The eclectic choice of celebrities - which over the years has included Take That, Myleene Klass, Dannii Minogue, Antonio Banderas and Jamie Redknapp - has worked, too. Kennedy says: “It’s a constant reshuffling of the pack before people get bored. That’s what fashion is all about.”

With the food part of the business, Sharp recalled after Your M&S launched that the photography wasn’t doing justice to its range of fresh and prepared foods. In fact it was fairly woeful. One lamb dish - a “fantastic product” - was made to look “pretty awful”. A salad looked far too similar other people’s ads in the same media. A plate of strawberries could have been anyone’s.

“We needed to make our food look as if it came out of the very best cookery book. It should make your mouth water,” he said. The aim, with Your M&S, was to point to the quality and the “trust dimension” of its offer.

What’s more, it irritated Sharp that his local store was losing £2,000 every Sunday morning to a “farmers’ market in a dusty car park with third-world hygiene standards”, and noted: “If we’re not a farmers’ market then who the hell is?”

M&S wanted to start telling people about the provenance of its food and about the farmers and producers that the retailer worked with, so it introduced that message into its stores. Even those food adverts that sang the praises of something as straightforward as broccoli or asparagus weren’t just talking about vegetables, they were promoting the entire food offer and making a contribution to the brand as a whole and what it stood for.

Logic behind Your Marks &Spencer

  • It provided a new, empathetic and unifying approach
  • It acted as a manifesto for a new Marks & Spencer
  • It provided a fresh and colloquial step-change in voice
  • It celebrated the relationship people had with the brand and gave the brand back to the people – the customers, the shareholders and the staff

Only for a premium

The Your M&S campaign also very successfully justified the retailer’s premium price tag. Greenbury says: “Rose took the company back to its core principles. It was about value, not about price. Everyone can do things cheaper.” Sharp’s marketing campaign, adds Greenbury, supported Rose’s quality, service and value strategy perfectly. Yes you might walk into a Simply Food store and baulk at the price of a bag of cherries, for instance, but Sir Stuart’s philosophy was that there was a very good reason why they were that price - they were top quality, premium cherries and you won’t find better anywhere else. You can practically hear the dulcet Irish tones of Dervla Kirwan, the original voice behind the food adverts, emanating from these pages. “These are not just cherries, these are…” and so it goes on.
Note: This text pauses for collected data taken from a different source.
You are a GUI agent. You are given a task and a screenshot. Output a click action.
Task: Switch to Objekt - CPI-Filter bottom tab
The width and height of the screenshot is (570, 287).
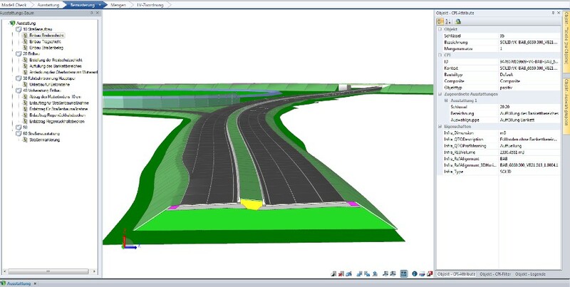494,273
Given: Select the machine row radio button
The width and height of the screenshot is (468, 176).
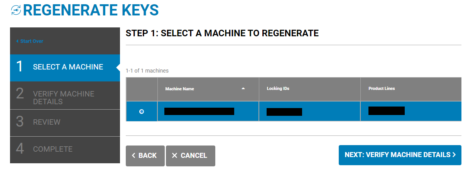Looking at the screenshot, I should pyautogui.click(x=142, y=112).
The fact that both the food and fashion adverts were equally effective was a major achievement. Roth says: “It’s not easy to hold together in one campaign food and clothing. Your M&S achieved it.” The ads’ direct effect on the bottom line is measurable. A shirt worn by Twiggy in one ad sold more in a week than any other product in the history of M&S. Before the campaign, M&S sold 17,000 of those mouth-wateringly rich chocolate fondant puddings each week. After the iconic ad aired, it sold 126,000 per week.

The food ads have frequently been the subject of mild ridicule by comedians and aped - in a tongue-in-cheek way - by Morrisons. “But isn’t that great?” enthuses Kennedy. “The success of a campaign is when it’s in the playground. Once it drops into everyday parlance, that’s success.”
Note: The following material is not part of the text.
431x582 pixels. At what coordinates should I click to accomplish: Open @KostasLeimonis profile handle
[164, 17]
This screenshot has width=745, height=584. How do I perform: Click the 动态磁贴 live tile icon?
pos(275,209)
And that success made a much needed and very quick impression on the City, shareholders and customers, following M&S’s fall from favour. Greenbury says: “Stuart had to rebuild customer confidence and one way to do that was through advertising.”

Blanket coverage in traditional media was the answer. It was difficult to avoid the Your M&S ads when they hit the screen back in September 2004. It won the Advertising Campaign of the Year award at the Retail Week Awards three years in a row.

It was a genuinely iconic campaign that played a key part in Rose’s M&S revival. Sharp admitted that the overwhelming response took even him by surprise: “If I’m honest I thought it was more than a campaign when we launched it, but I didn’t quite expect that it would take root in the way it really has. It has done everything and more than I dreamed of.”